Nonverbal and Verbal Communication Strategies
| • Create an appropriate environment to help the patient feel safe and comfortable. |
| » Ensure privacy. |
| » Prevent interruptions (silence call notifications, electronic devices, television, etc.). |
| » Ensure adequate time. |
| » Remove physical barriers (e.g., tables, chairs) between you and the patient. |
| • Maintain a relaxed and non-hurried, open posture, paying undivided attention and conveying a sense of respect for personal space. |
| » Sit down and face the patient at eye level. Place your hands on your lap or on the arms of the chair. |
| » Do not fidget or multitask. |
| • Make appropriate eye contact. This denotes emotional connection and helps patients engage.

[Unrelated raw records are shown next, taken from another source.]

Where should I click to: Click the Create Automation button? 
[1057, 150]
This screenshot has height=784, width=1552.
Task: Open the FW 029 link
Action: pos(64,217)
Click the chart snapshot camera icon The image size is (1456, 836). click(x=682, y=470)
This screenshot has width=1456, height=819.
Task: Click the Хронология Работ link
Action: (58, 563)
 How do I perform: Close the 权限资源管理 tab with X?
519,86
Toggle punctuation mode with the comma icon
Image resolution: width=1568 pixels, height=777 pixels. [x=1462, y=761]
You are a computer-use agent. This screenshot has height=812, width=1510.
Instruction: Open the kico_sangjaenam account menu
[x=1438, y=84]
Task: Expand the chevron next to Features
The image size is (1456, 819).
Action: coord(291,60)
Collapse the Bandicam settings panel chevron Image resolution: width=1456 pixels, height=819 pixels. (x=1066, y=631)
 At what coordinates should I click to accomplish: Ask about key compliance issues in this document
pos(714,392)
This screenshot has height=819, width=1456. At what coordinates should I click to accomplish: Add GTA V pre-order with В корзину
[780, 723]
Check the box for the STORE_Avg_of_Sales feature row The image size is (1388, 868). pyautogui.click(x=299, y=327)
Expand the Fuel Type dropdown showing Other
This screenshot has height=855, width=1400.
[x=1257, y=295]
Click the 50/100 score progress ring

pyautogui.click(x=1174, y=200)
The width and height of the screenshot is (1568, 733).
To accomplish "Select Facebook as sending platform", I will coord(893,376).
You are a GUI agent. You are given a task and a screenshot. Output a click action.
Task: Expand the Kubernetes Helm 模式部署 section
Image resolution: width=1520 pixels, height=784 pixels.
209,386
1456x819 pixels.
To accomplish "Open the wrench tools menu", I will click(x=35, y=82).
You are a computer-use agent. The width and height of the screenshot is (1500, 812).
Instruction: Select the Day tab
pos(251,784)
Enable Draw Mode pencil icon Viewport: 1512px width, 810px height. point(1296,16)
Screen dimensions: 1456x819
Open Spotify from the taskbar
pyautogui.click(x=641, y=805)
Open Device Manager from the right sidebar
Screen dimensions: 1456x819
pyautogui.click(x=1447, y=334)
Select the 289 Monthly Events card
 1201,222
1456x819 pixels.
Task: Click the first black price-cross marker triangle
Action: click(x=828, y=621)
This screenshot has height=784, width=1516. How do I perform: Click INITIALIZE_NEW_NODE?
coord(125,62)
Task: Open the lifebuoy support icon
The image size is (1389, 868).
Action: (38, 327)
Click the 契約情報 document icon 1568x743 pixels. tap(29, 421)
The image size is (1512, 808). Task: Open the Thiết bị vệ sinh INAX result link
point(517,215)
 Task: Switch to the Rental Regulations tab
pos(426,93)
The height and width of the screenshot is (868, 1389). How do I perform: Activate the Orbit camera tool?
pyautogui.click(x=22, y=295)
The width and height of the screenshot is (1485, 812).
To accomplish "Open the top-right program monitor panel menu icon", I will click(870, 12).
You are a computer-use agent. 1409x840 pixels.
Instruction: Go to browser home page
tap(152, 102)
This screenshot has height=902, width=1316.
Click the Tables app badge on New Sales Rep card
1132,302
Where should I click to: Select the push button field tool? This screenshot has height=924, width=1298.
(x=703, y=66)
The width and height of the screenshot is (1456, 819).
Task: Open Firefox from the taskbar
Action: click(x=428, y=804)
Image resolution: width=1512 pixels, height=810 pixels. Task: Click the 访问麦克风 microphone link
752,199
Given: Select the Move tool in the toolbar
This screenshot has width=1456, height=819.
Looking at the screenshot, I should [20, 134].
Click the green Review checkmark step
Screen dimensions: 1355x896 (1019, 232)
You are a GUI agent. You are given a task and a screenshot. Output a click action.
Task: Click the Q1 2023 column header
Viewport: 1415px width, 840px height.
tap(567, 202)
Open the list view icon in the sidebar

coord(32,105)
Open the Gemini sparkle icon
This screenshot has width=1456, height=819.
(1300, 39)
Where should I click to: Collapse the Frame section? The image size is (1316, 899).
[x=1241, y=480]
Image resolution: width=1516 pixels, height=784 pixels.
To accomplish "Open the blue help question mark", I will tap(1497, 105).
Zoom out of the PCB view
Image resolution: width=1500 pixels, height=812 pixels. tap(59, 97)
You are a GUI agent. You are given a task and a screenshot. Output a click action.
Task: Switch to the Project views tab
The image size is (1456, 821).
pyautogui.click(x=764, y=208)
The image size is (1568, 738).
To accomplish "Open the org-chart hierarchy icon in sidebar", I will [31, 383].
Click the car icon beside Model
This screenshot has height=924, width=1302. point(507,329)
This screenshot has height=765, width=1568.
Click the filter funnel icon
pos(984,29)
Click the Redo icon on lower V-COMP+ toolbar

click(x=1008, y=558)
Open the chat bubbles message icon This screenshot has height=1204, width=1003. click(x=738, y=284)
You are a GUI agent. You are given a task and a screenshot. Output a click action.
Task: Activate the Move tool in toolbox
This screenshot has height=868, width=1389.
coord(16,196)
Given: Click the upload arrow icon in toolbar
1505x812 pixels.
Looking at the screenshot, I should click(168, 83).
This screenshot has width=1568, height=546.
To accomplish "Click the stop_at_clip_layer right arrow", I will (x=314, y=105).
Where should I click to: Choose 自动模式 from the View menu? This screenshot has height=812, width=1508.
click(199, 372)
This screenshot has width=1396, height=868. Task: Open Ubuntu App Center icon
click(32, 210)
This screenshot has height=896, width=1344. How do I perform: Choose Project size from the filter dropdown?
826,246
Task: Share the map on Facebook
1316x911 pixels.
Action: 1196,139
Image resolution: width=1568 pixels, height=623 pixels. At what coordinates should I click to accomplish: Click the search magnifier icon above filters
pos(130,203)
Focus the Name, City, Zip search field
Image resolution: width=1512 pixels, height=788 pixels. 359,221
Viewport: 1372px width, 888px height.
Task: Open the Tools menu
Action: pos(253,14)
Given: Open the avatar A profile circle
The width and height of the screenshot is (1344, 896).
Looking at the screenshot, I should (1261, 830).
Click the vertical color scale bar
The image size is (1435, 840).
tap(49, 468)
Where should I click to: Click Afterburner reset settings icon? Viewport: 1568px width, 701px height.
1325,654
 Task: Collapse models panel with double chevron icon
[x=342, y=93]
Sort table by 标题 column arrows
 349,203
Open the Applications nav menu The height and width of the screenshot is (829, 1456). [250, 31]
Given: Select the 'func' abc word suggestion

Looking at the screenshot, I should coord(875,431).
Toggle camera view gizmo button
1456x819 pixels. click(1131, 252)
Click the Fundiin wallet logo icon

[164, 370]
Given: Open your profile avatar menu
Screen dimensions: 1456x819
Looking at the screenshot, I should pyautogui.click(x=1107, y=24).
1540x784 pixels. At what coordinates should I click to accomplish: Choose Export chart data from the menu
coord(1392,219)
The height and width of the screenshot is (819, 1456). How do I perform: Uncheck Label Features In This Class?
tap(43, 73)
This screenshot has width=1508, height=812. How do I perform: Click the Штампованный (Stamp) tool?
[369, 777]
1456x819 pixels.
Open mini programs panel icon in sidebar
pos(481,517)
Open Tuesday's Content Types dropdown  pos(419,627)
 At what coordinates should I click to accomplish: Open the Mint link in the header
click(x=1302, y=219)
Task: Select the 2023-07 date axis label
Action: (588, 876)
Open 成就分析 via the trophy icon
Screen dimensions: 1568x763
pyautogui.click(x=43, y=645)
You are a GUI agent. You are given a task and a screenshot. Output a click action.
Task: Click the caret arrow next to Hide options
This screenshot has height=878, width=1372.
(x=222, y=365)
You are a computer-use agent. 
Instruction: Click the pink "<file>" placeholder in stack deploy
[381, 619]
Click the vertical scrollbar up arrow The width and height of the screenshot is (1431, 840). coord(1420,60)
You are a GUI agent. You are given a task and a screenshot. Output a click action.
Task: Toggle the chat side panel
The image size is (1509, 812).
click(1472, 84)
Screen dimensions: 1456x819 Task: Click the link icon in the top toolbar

Watch for cues indicating a patient is uncomfortable with eye contact (e.g., gazing away). |
| • Observe the patient’s level of comfort. |
| » Address any discomfort, such as pain or anxiety. |
| • Use appropriate touch: Gently touch arms, hands, or shoulders, as it demonstrates empathy. |
| » Watch for cues that a patient is uncomfortable with touch. |
| » If a patient starts crying, move closer to them, offer a tissue, and if they are comfortable with touch and closeness, gently touch them. |
| • Practice active listening. |
| » Lean in towards the patient. |
| » Nod. |
| » Say “hm” or “uh-huh.” |
| • Listen without interrupting. This allows the patient to respond at their pace. |
| » Be comfortable with silence. |
| • Speak slowly and clearly using simple, everyday language. This helps the patient to understand and digest what is being said. |
| » Use short words and sentences. |
| » Use a friendly and comforting tone. |
| » Use the patient’s preferred language (with language translator). |
| • Speak honestly and in a straightforward manner. Patients value open and honest communication. |
| • Avoid medical jargon, as it may cause confusion. |
| • Avoid saying “if” or “but,” as it may cause fear and confusion. |
| • Pause often. This helps the patient to reflect on what is been said, ask questions, or make comments. |
| • Use open-ended questions. This elicits responses that are often descriptive and elaborative, allowing better understanding and providing opportunities from which to draw further questions. |
| • Respond to emotions by verbalizing empathy. This conveys respect and compassion. |
| » “I can’t imagine how difficult that must have been for you and your family.” |
| » “I admire your willpower to fight this.” |
| • Explore the meaning of ambiguous words and phrases. |
| » In response to “I don’t want to be a vegetable,” ask, “What does being a vegetable mean to you?” |
| » In response to “I want to die with dignity,” ask, “What does dying with dignity look like to you?” |
| • Use screening questions. This allows the patient to add additional information before the next question. |
| » “Is there something else you are afraid of?” |
| • Paraphrase what you have heard. This shows that you were listening and provides the patient an opportunity to clarify any misunderstanding and/or provide further information. |
| • Check for understanding. This ensures that the patient understands what has been said. |
| » “Now that you’ve heard about the responsibilities of a surrogate decision maker, who would you like to trust in this role to make decisions for you if you are unable to yourself?” |
| » “I understand that you do not want to be like a vegetable. Do you mean a do not resuscitate order?” |
| • Summarize the conversation to ensure a mutual understanding of what has been discussed. |
| » “Now that you understand your disease status, am I correct in understanding that your goal for treatment is…?” |
| » “As you mentioned, your goal is to be comfortable and to be able to go home. Would you like me to get our palliative team on board to help you with managing your pain and symptoms?” |
| » “Would you like to discuss this with anyone else in your family before you make final decisions and advance directives?” |
Note. Adopted from Kalowes (2015); Moore & Reynolds (2013); Wasylnuk & Davidson (2016a, 2016b).